Pour financer cette hausse, la présidente de la Commission a proposé, d’une part, une augmentation du financement de chaque État membre au budget européen – celle-ci passerait de 1,1 % de leur revenu national brut, actuellement, à 1,26 %. D’autre part, il est question de créer cinq nouvelles taxes qui devraient générer presque 60 milliards d’euros de recettes pour le budget européen. Il s’agit d’une « tarification carbone » sur les produits en provenance de pays extra-européens, d’une nouvelle taxe sur les déchets électroniques non collectés, d’une taxe sur le tabac ; et, grande nouveauté, d’une contribution demandée aux plus grandes entreprises – celles qui réalisent plus de 100 millions d’euros de chiffre d’affaires par an –, qui pourrait rapporter quelque 6,8 milliards d’euros par an. Cette dernière taxe, toutefois, rencontre déjà l’opposition de plus gouvernements, dont celui de l’Allemagne.

Méga-fonds

Au-delà, c’est toute l’architecture du budget européen qu’Ursula von der Leyen propose de repenser, en fusionnant plusieurs des fonds actuels en « méga-fonds ». Pour la présidente, le système actuel est trop compliqué et trop peu lisible : « Aujourd'hui, nous voyons souvent plusieurs fonds qui se chevauchent et visent potentiellement le même objectif, mais avec des calendriers différents, des critères d'éligibilité différents », a-t-elle expliqué devant la presse. 

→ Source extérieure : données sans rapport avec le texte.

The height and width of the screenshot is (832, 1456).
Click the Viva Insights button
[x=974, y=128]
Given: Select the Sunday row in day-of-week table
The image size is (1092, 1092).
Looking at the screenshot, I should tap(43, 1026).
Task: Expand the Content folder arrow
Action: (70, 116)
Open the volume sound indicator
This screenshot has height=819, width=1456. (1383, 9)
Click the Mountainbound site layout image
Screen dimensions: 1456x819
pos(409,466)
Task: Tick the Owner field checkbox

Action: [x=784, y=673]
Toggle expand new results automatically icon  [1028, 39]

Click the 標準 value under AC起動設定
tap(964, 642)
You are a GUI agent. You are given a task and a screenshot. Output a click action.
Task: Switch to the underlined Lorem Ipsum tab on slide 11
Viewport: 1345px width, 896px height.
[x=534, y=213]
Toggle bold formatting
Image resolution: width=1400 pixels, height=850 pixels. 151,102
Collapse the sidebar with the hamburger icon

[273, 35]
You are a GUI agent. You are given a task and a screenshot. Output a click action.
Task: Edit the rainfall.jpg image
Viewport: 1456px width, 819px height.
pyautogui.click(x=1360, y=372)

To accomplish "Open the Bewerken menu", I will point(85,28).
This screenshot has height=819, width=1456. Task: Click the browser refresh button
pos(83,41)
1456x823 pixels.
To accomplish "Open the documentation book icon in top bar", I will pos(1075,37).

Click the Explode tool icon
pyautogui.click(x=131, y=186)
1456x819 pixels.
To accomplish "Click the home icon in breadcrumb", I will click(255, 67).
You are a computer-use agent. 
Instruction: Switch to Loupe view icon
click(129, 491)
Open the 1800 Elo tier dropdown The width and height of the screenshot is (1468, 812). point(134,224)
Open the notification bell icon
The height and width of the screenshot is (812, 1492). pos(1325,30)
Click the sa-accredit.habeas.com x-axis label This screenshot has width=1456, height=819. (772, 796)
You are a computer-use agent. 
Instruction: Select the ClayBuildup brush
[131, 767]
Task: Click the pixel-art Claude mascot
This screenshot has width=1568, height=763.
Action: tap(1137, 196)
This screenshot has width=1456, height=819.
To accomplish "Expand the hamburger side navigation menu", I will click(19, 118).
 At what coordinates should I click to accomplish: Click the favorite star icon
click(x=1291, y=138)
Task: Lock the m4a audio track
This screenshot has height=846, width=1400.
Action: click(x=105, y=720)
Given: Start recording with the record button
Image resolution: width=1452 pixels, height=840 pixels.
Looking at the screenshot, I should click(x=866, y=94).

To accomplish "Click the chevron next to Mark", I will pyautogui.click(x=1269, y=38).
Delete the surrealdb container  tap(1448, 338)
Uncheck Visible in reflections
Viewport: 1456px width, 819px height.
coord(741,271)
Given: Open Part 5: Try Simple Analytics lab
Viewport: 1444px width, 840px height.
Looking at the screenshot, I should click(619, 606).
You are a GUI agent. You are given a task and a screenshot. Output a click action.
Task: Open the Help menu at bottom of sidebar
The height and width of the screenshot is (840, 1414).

Il est donc proposé, à fins de « simplification » et « d’efficacité », de fusionner les soutiens de l’Europe autour de trois piliers : les plans de partenariat nationaux et régionaux, la compétitivité et la politique extérieure. Le nombre de programmes passerait, dans ce budget, de 52 à 16.

La part la plus importante (48 % du budget total, soit 865 milliards d’euros) serait allouée aux « plans de partenariat nationaux et régionaux », qui fusionneraient notamment les actuels budgets de la PAC et de la politique de cohésion. Il faut rappeler qu’à l’heure actuelle, la PAC et la politique de cohésion (c’est-à-dire les fonds qui vont vers les régions) représente les deux tiers du budget européen. Non seulement on passe de deux tiers à la moitié, ce qui est déjà une diminution considérable en valeur relative, mais ce fonds inclura, de plus, d’autres politiques (la pêche, le développement durable, l’immigration…). 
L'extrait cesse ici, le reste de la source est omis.